Requirement —
What you give must be the lines from the one containing "Click the 1.80120 price axis label" through the last line of the listing below, exactly, with nothing else and no pictures.

-*-*-

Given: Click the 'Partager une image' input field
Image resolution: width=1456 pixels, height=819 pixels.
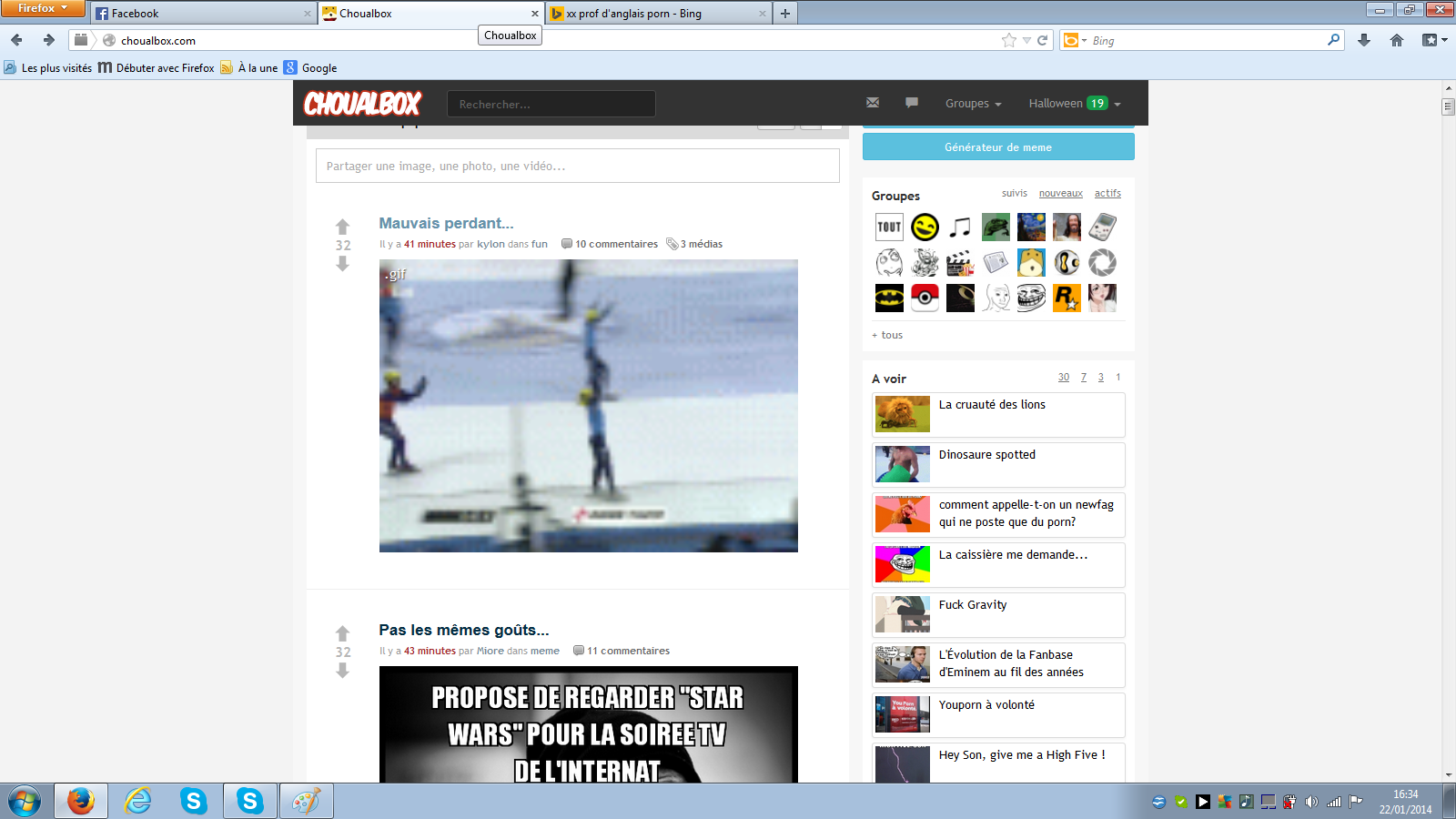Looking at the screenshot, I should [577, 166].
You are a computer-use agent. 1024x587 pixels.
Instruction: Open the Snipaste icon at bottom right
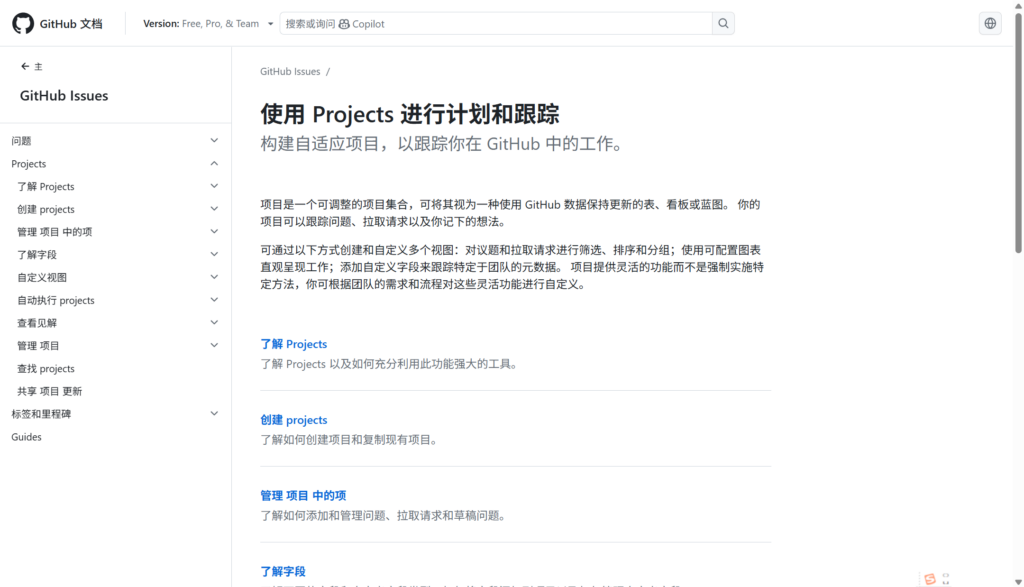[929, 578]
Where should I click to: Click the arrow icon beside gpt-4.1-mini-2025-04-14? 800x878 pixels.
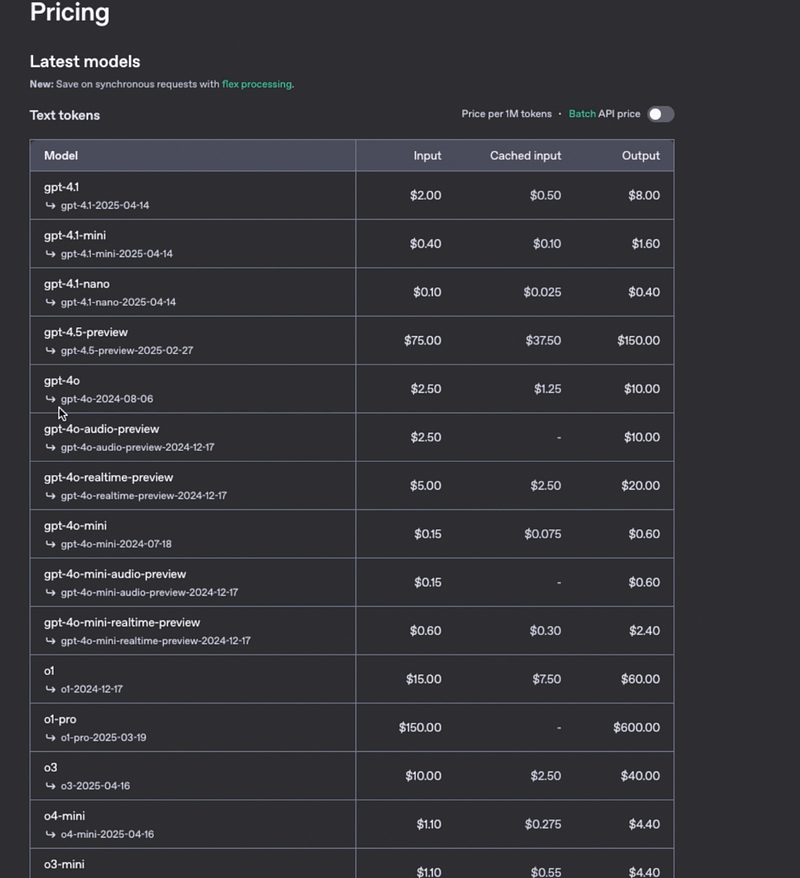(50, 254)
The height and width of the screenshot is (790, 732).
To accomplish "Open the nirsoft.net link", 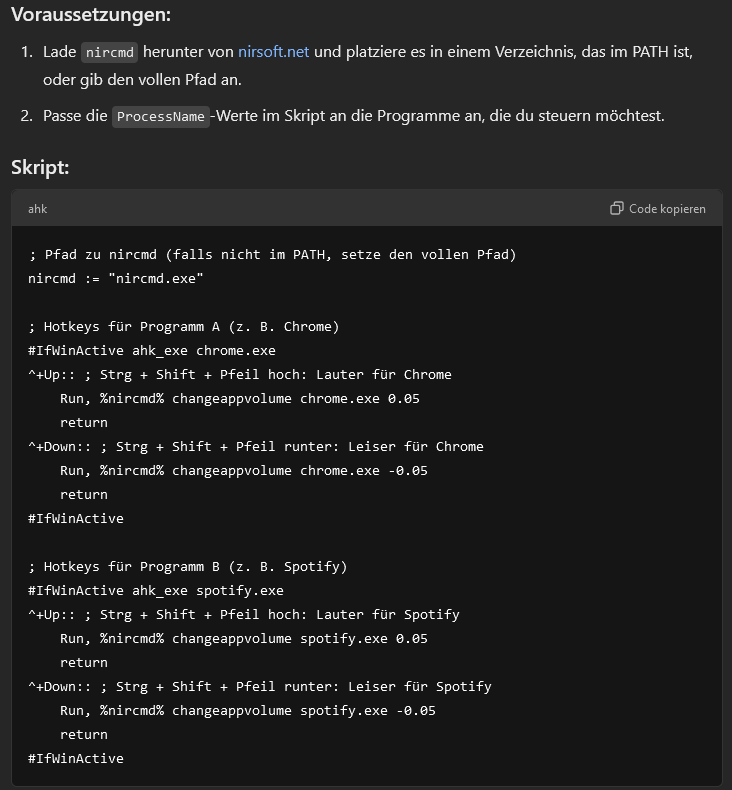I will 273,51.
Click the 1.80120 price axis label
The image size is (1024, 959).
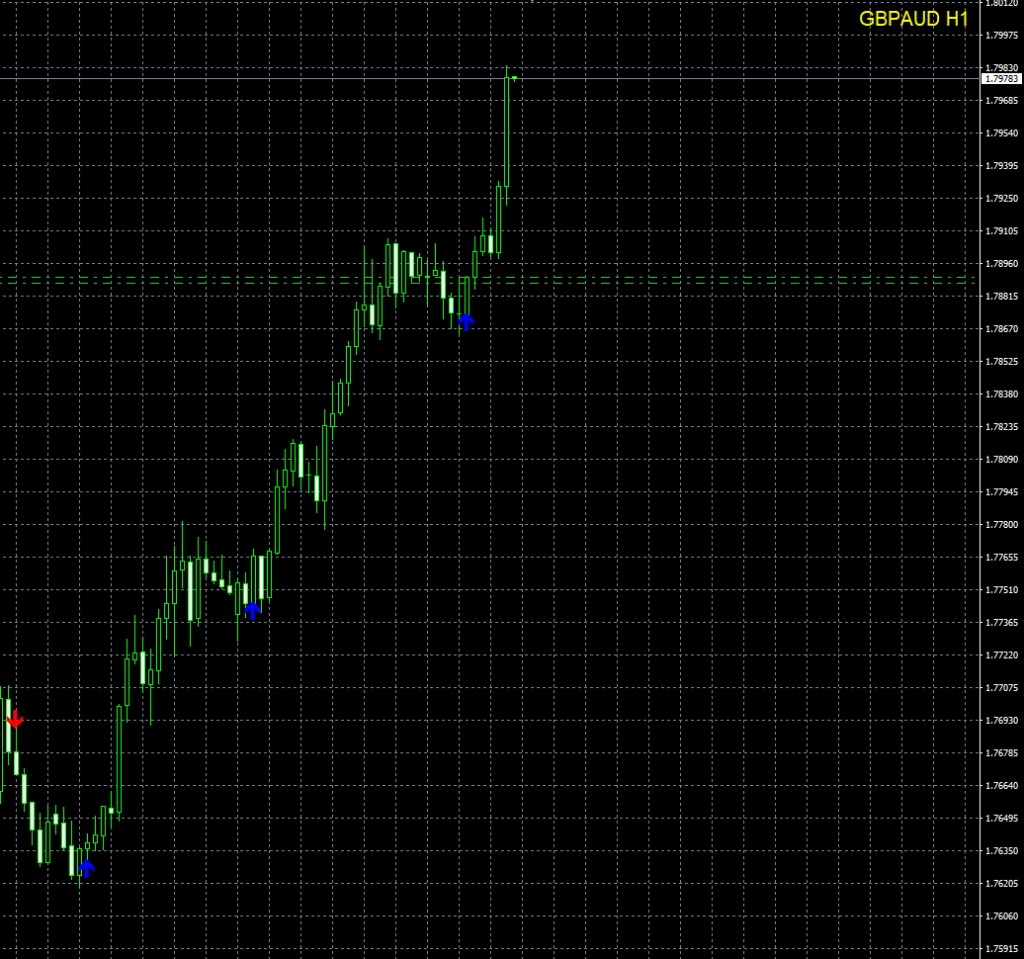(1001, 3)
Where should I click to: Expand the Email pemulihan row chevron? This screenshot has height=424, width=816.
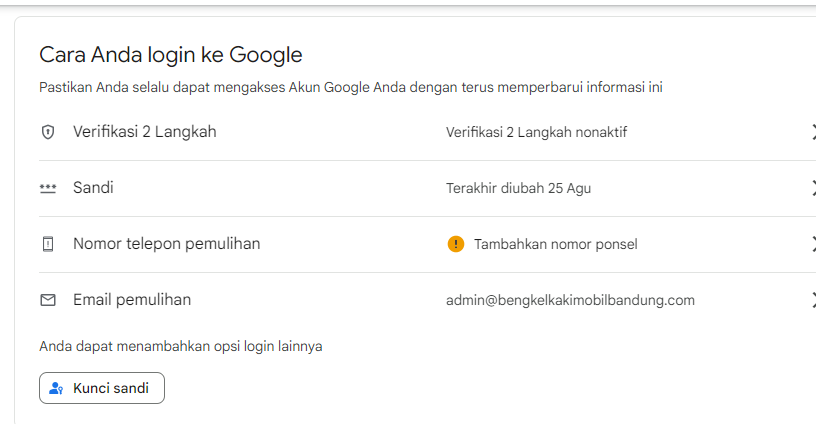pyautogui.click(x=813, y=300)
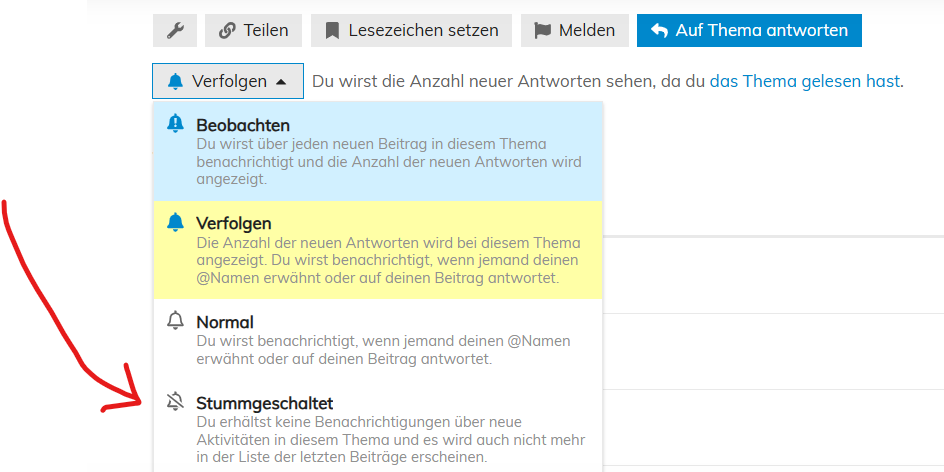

-*-*-

Response to the exercise —
Click the 1.80120 price axis label
The image size is (1024, 959).
(1001, 3)
Where should I click to: Expand the Email pemulihan row chevron? This screenshot has height=424, width=816.
pyautogui.click(x=813, y=300)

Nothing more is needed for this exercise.